Another example is the new collaboration between choreographer Eva Recacha and sound designer and composer Alberto Ruiz Soler. I have been consulting with them on ‘Sur’, a work in progress that puts them on stage together for the first time. They are exploring their friendship and their exile, within the breaking apart of the relationship between movement and sound. Through a series of R&D’s, workshops and thoughtful open sharing’s, they have experimented with intertwining into their choreographed narrative, mixed methods of directional acoustic and pre-recorded sound, spare and affective descriptive dialogue, and clapping or stamping percussive movement to achieve creative access. They want to deliver a textured piece where the access informs the structural and emotional intention at the core of the work.

Two people, Eva and Alberto, stand in a dance studio. One wears a red polka-dot dress with a white belt, the other a white T-shirt and dark pants, with hands raised as if gesturing.

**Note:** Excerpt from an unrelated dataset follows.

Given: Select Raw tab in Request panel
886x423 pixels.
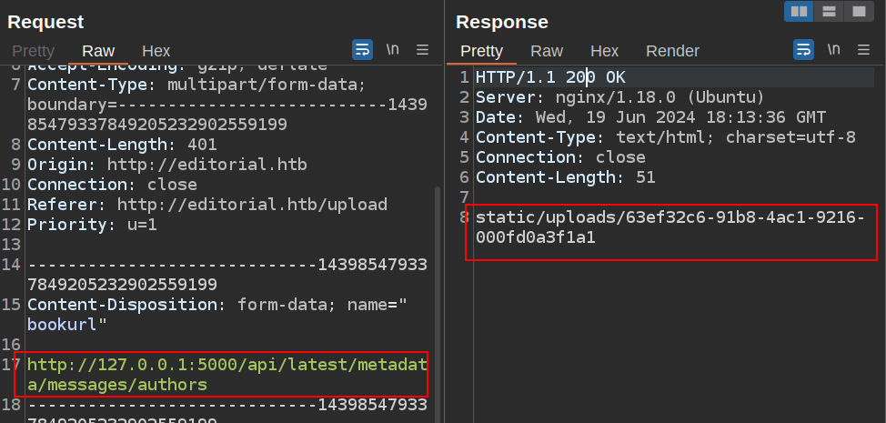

Eva Recacha and Alberto Ruiz Soler.

It’s fair to conclude from these sample case studies that defaulting to traditional methods of audio description delivery through headsets for dance performances can result in a more subtractive experience for the visually impaired audience. However, integrating creative accessible aesthetics seems to be the answer to move a dance experience from being something of Fallacy to more of a Phenomenon. Visually impaired scholar and artist Devon Healy has discovered this in presenting their recent work with the Royal Ballet, in which an aesthetic they call ‘immersive descriptive audio’ features within the musical score as an attribute of blind perception. Working with a host of established choreographers for ‘World Ballet Day’ they have introduced this method, which the Royal Ballet defines as ‘radical access’.  That many artists for many years have been working to integrate many forms of integrated access, whether it be audio, descriptive or immersive for visually impaired audiences, is not acknowledged by Healy, an assistant professor of disability studies at the University of Toronto.  While it’s hoped that this understanding of ‘radical access’ goes further than the one world ballet day in the West End, other visually impaired artists and allies are continuing to commit, as they have been doing for years, to make creatively accessible dance a phenomenon across all of their performances.

Finally, Extant is currently working as access dramaturgs for Corali, an inclusive dance company. We hope to bring some of these above learnings to the process, and a public performance will take place on 8th March at Brixton Town Hall tracking the history of social dance in the borough of Lambeth…All are welcome to come and decide if what is presented is Phenomenon or Fallacy!